Quantum Mechanics and rotations

May 21, 2008 — rip

Let me warn you up front that I cannot yet reconcile Feynman’s answers with McMahon’s recipe. Well, this is supposed to be about the doing of math, not just about math itself.

For Feynman, i’m in “Lectures on Physics”, volume III, Quantum Mechanics. For McMahon, i’m using “Quantum Mechanics Demystified.” References to Schiff are to his “Quantum Mechanics”.

We have looked at the following here: if I know that a spin-1 particle is in the Jz state |+>, i.e.
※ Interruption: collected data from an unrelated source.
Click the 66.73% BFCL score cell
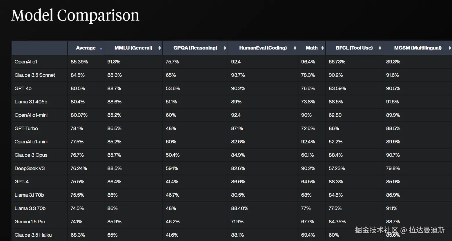 pyautogui.click(x=337, y=62)
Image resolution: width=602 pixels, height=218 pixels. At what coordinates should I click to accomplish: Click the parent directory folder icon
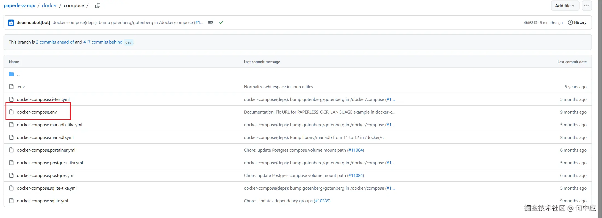pyautogui.click(x=11, y=74)
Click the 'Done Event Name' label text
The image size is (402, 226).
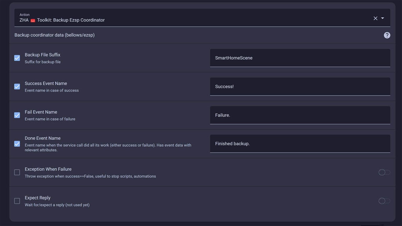point(43,138)
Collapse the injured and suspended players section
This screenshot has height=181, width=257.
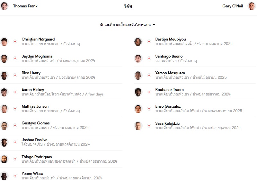coord(127,25)
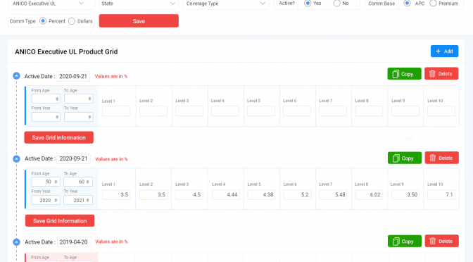
Task: Adjust the From Age stepper showing 50
Action: 56,182
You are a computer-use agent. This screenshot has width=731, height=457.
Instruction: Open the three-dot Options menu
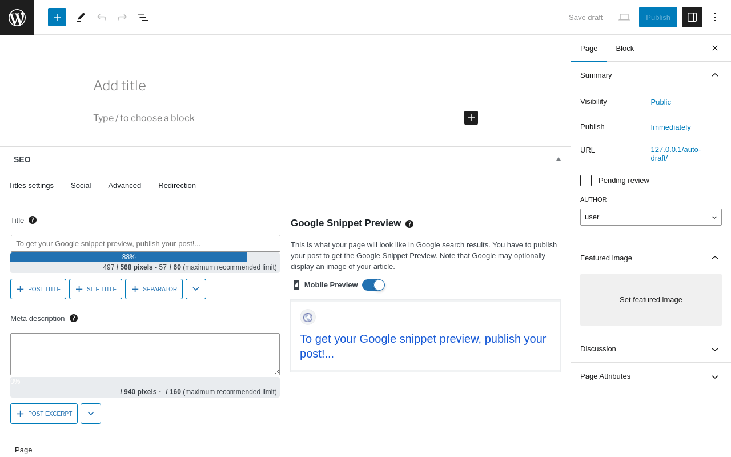715,17
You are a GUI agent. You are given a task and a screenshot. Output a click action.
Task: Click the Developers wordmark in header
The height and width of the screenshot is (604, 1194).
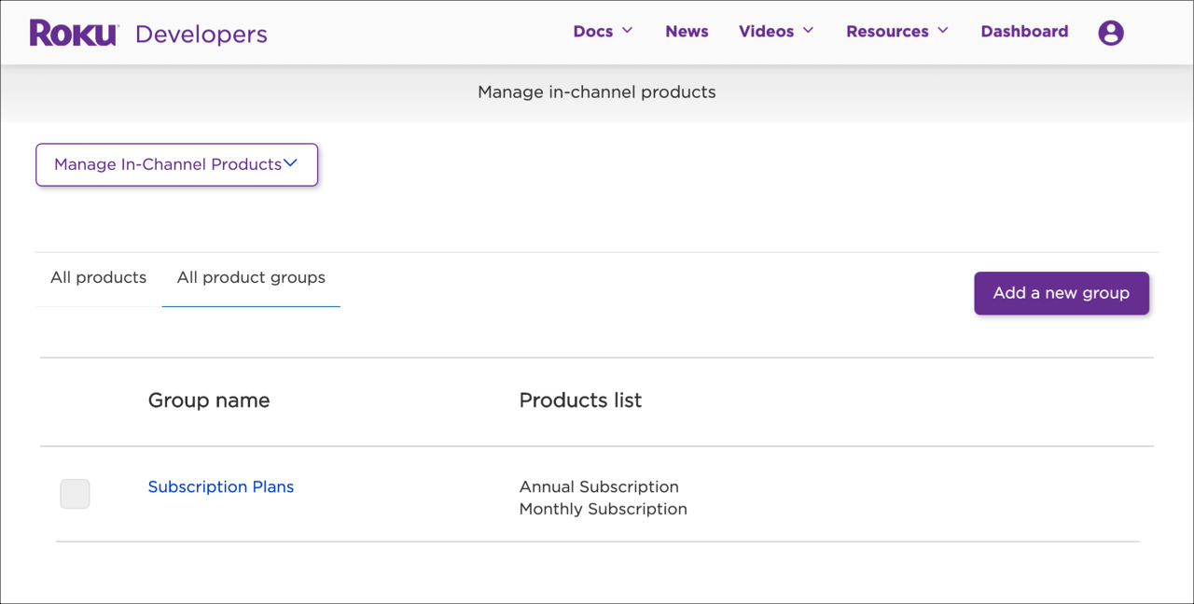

\left(\begin{array}{l} 1 \\ 0 \\ 0\end{array}\right)

and I wanted to know: what are possible values of Jx (the x-component of angular momentum)? and with what probabilities would they occur? What we looked at was the relationship between Jz and Jx in a given coordinate system

I want to consider a different question; I want to rotate the coordinate system.

Physically, imagine that we have a “Stern-Gerlach” apparatus. The y-axis is the direction of motion of (undeflected) particles; the z-axis is up; and the x-axis forms a right-handed coordinate system. Particles are moved up or down, or not at all vertically, depending on whether they are in the Jz states |+>, |->, or |0>.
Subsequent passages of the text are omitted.